Href prefix
Use the href prefix setting in your Webflow site settings to combine Webflow Hosting with an existing hosting setup.
We’re transitioning to a new UI, and are in the process of updating our Webflow University content.
You can use the Href prefix setting in your Site settings to use Webflow Hosting in combination with an existing hosting setup. This sets a prefix for all internal page links.
For example, if you have a node.js / Ruby on Rails / Python application, or even an existing WordPress site, but you want to create a blog with Webflow CMS, you can set up a Webflow "sub-site" and use the href prefix to keep your links working.
Important: Webflow doesn't provide support for reverse proxy, but our community is always available to help in the Forum.

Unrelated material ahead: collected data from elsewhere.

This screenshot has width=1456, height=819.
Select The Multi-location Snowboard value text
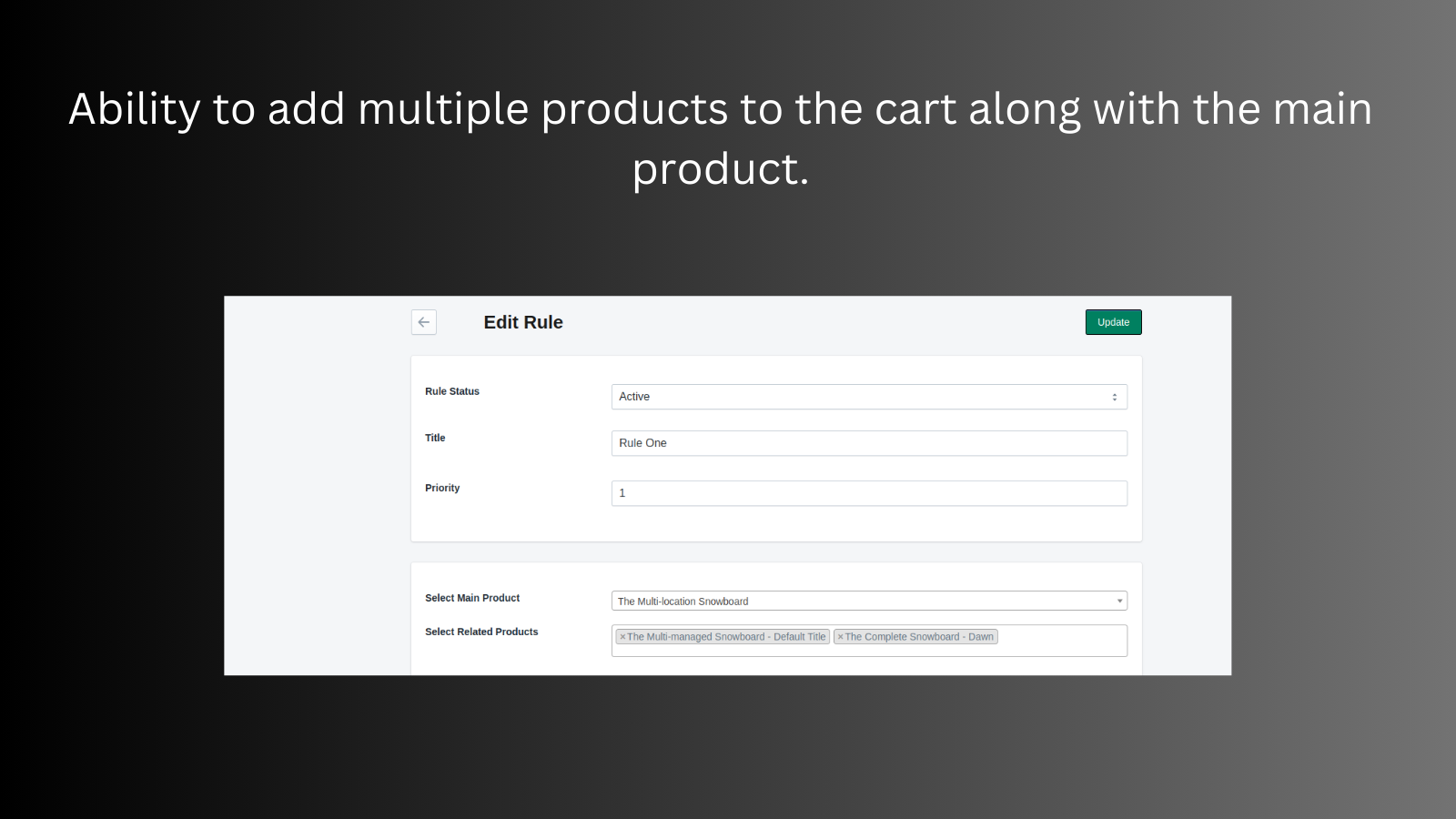682,601
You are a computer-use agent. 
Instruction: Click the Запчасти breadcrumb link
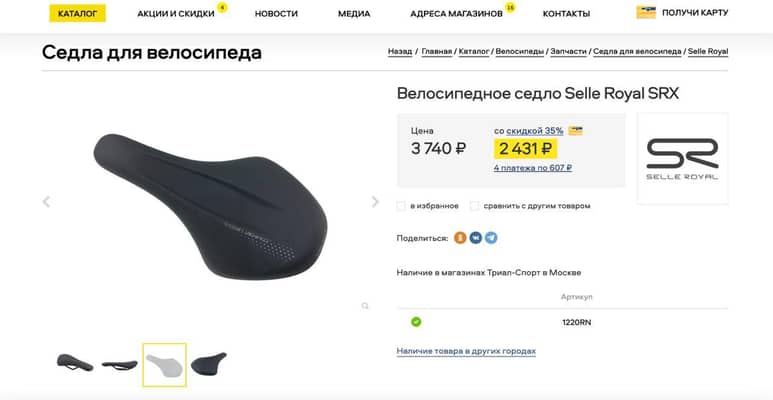568,51
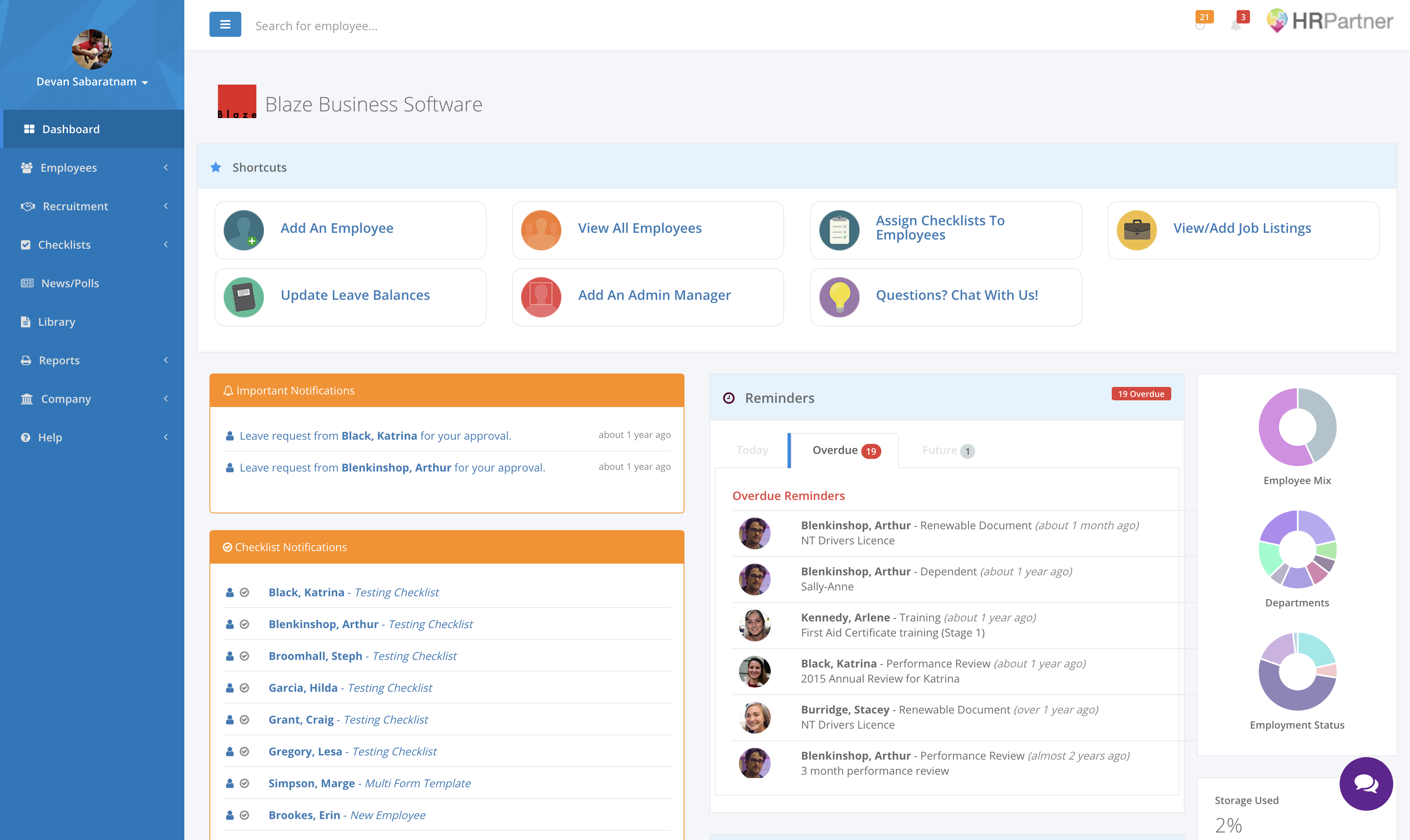Select the Assign Checklists To Employees icon
The width and height of the screenshot is (1410, 840).
pyautogui.click(x=839, y=228)
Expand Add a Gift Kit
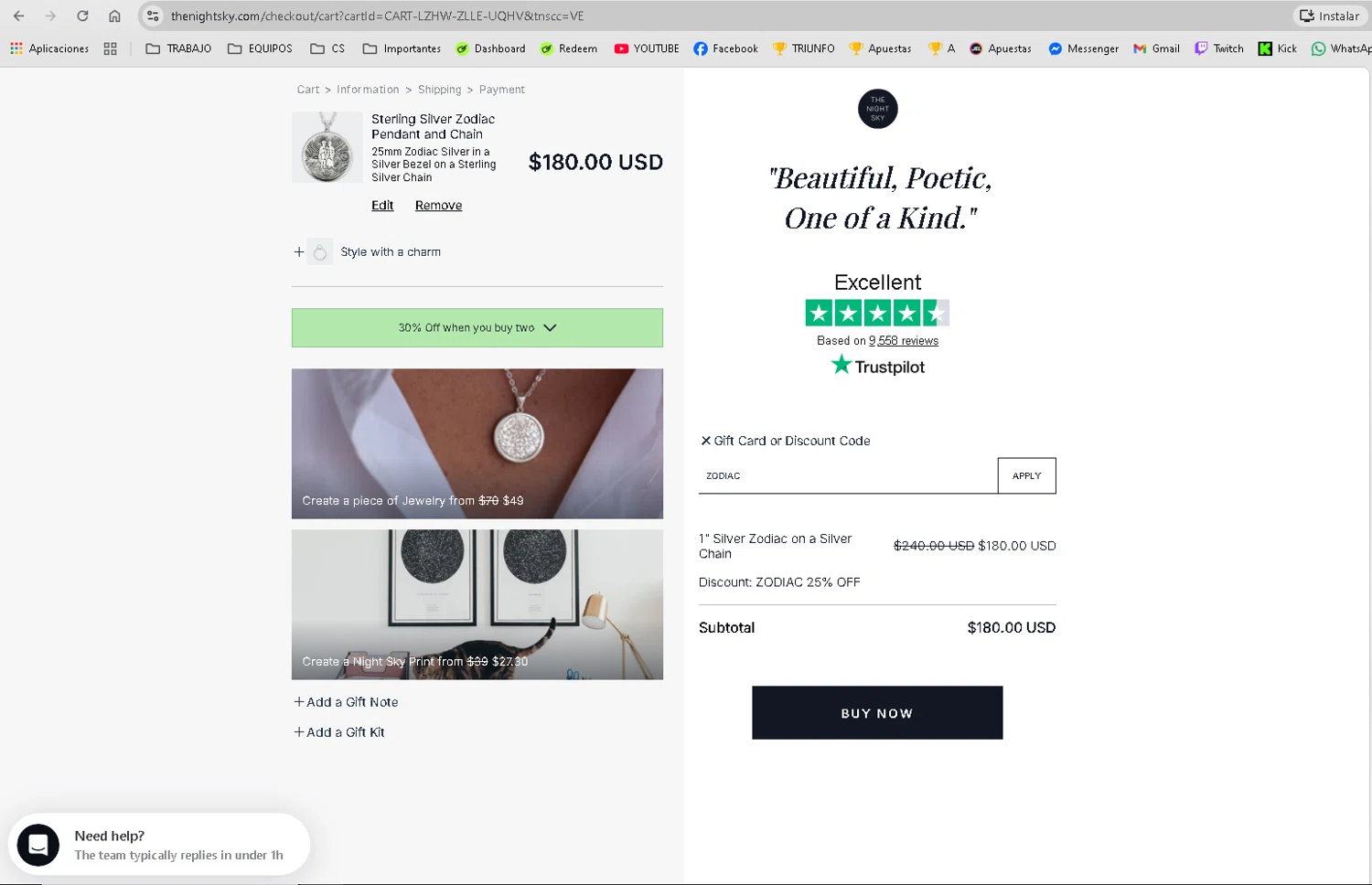1372x885 pixels. (x=339, y=732)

How to have Webflow host a part of your website
In this example, let's say you have a blog you want to create in Webflow, but you want it to be served on the same domain as your main site.
- Create a site in Webflow. We'll call it acme.com for this example, you can call it whatever you'd like.
- Add a Site plan to this site
- Install a reverse proxy on top of your web server. You can use nginx, node-proxy, or rails-reverse-proxy, depending on what web server you use.
- Create a rule that proxies all requests to acme.com/blog and acme.com/blog* to the subdomain connected in Webflow such as "connect.mysite.com".
- Go to the Acme blog's Site settings > Custom code tab > Advanced settings
- Set the Href prefix to /blog. This will prefix all hrefs in your site to have "/blog," so the links are now relative to the domain.